ダスキンの運営するミスタードーナツの事件は社会的に大きな影響を与えました。
我が国で認められていない食品添加物が使用されていることを知りながら、これを直ちに回収処分せ
ずに販売を継続していた事件で、販売終了後もその事実を公表せずにいたところ、内部告発で当該事
実が発覚しました。
この事件で注目すべき点、以下の二つです。
一つは、不祥事に直接関与していない取締役であっても善管注意義務違反の責任を認めた判決が出た
ということです。
また今ひとつは、この事件以降、「食品偽装が明らかになった場合には隠蔽せずに公表した方が良
い」と会社側が判断するきっかけとなったということです。
ダスキン株主代表訴訟(2008年2月)最高裁の判決を以下、引用します。
「当面の販売停止や在庫破棄に伴う損害を回避するただそれだけの目的で、事実を隠蔽し、販売を継
続することは、消費者の食の安全衛生に関する心理を無視して自社の目先の利益を優先するものに他
ならず、消費者からの重大な反発を招き、ダスキンに対し、当面の損害回避によって得られる利益を
遙かに超える深刻な損害をもたらすだろうことは、雪印乳業株式会社の事例によっても、容易に想像
できたものである。したがって、本件に経営判断の原則適用の余地はない。
食の安全性確保は、食品会社に課せられた最も重要で基本的な社会的な責任である。
万一安全性に疑問のある食品を販売したことが判明した場合には、直ちにこれを回収するなどの措置
を講じて、消費者の健康に被害がでないようにあらゆる手立てを尽くす必要があることはいうまでも
ない。」
食の安全に関する事件も後を絶ちません。
上記の判決で引用された「雪印乳業株式会社の事例」は、2000年に起きた戦後最大の集団食中毒事件ですが、被害拡大の要因の一つに会社側の対応の遅さが問題視されました。当時の社長が多くの記者に詰め寄られながらの質問に「私は寝てないんだ!」と発言し、被害者の容態を考慮しないこの発言がマスコミで大きく取り沙汰されていたことを思い出します。
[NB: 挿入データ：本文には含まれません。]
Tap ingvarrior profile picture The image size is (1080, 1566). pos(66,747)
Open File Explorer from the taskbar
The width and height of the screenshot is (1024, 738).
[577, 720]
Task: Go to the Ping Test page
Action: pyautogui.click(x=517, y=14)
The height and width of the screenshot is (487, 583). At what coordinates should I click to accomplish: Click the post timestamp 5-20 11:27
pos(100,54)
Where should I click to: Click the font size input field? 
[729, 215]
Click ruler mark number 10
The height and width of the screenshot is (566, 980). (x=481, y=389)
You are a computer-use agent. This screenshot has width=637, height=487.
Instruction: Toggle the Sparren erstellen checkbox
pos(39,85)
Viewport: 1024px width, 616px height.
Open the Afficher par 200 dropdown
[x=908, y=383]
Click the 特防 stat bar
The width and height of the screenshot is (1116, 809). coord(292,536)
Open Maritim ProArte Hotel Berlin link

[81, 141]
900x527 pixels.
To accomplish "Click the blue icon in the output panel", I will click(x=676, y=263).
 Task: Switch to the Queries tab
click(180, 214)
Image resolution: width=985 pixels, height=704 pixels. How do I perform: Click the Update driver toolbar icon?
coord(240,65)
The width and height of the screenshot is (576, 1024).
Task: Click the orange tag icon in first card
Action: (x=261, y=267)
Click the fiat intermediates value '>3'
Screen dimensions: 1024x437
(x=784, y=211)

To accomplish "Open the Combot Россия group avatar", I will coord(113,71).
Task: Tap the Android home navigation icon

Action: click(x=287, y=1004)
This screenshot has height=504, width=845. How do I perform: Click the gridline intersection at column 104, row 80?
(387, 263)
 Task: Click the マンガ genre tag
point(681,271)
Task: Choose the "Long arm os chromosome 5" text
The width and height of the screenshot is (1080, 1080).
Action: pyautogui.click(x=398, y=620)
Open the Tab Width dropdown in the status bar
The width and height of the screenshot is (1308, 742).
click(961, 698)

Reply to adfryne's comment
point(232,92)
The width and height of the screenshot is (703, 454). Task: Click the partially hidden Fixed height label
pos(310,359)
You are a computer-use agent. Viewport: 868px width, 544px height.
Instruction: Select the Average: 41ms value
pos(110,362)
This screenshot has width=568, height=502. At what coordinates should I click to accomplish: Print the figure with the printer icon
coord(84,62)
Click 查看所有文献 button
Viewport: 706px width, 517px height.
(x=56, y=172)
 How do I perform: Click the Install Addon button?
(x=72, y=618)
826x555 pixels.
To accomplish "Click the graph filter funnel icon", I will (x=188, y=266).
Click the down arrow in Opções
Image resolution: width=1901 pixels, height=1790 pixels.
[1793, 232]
乳業関係でいえば、1955年6月~8月、森永ミルク中毒事件もまた、凄惨な事件でした。
森永乳業の粉ミルクが原因で死者130名。
ミルクの摂取が原因で容態の悪くなった乳児、そのヒ素ミルクの摂取を拒む乳児に、懸命にそのヒ素ミルクを与え続けた母親の無念さは、想像できようはずもありません。
過去の不正事例から学ぶことは多岐にわたると思います。